Thursday, March 18, 2010

The worst of all possible worlds!

I have just been contacted by someone who has been the recipient of some "interesting" human resource management practices.

"Edward" (not his real name) applied for a senior position with a national organisation and eventually made the short list. At this point he was asked for referees and supplied the names and contact details of people for whom and with whom he had worked over the past 20 years. Several weeks passed and, at the start of March, he was contacted and offered the position. He was thrilled. He believed the organisation to be very reputable and professional.
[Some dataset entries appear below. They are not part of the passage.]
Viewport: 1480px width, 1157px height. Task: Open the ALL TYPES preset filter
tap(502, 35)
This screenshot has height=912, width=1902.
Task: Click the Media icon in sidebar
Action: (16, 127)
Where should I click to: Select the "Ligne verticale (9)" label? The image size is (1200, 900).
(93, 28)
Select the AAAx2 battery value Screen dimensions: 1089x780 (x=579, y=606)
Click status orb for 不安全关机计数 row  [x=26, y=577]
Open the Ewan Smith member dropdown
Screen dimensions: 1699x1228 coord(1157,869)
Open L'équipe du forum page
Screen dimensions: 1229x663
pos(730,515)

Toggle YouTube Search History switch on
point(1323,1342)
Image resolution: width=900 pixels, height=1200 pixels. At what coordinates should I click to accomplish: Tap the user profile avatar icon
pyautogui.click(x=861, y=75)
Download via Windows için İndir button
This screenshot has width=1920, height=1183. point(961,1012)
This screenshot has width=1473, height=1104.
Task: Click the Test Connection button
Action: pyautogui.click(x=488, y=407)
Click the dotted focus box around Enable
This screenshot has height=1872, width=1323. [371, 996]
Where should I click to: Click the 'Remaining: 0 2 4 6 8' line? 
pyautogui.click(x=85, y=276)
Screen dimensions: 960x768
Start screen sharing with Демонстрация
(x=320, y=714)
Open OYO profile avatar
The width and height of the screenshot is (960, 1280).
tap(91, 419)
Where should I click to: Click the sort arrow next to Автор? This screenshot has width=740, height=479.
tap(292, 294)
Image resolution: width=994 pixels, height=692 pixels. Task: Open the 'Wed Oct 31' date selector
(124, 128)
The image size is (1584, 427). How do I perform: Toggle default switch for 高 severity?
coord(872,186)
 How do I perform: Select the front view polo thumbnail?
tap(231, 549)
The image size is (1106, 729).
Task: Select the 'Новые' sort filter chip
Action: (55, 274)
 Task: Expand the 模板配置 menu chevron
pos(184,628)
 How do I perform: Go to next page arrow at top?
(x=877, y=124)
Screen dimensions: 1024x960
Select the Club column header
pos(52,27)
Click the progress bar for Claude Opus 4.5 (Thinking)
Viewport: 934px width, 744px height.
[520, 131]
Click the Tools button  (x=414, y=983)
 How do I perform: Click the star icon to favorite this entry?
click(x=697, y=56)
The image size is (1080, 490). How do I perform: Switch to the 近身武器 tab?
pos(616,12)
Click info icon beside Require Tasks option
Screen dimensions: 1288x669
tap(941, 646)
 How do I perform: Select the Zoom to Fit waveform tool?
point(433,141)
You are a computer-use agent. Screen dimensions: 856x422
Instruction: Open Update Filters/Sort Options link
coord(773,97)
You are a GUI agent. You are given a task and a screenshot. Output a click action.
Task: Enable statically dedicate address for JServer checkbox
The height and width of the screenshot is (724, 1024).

"Edward" had been surprised at the extent to which background checking had been made (it was not a security-orientated position) and felt that, as he put it, he had been "laundered and drycleaned". However this very factor was a key one in making him want the position - "any organisation that is that thorough has to be a good one to work for," he told me.

He had no hesitation in accepting the offer and, at that stage, he was told that a contract would be drawn up for him. Last Friday the contract arrived and he got his lawyer to check it. The consultant's covering letter said how pleased everyone was that he had accepted the job and nominated a starting date. His lawyer suggested some minor changes and the contract documents were back to the company by Wednesday.

On Wednesday evening he was contacted by the consultant who was acting for the company and told that the offer had been withdrawn "as it is too complicated to negotiate the contract". "Edward" is devastated and I suspect that his lawyer may now become a little more involved.

"Edward" has been caught up in a very bad manifestation of what is probably Second Generation Leadership and with the antics of a 2G Leader. Clearly this is an organisation that demands conformance but it may have regressed to a First Generation Leadership approach of demanding obedience. Whatever the generational stage, it now appears clear that they never had any intention of negotiating and that, from their side, the contract was offered on a "take it or leave it" basis. The problem is that they never made this clear to "Edward".

There can be little doubt that the company's "red zone" approach has infected "Edward" and has engendered a red zone response ("red zones" are contagious.) Across Australia, he's got a lot of friends, family and contacts - I have little doubt as to whether or not he will share this experience with them. And neither the company nor its consultant are likely to have their reputations enhanced in those discussions! "Edward" now sees both the consultant and the company as being toxic.

Third Generation Leadership and 3G Leaders don't play these sorts of games. They are honest and transparent. If they make a decision then decide that they made a mistake they are open about this: they explain the what and the how: they seek to minimise the impact of their mistake on everyone involved: and then they move on. Because 3G Leaders show respect to those with whom they interact, they receive respect in return. 3G Leaders are never found in toxic organisations.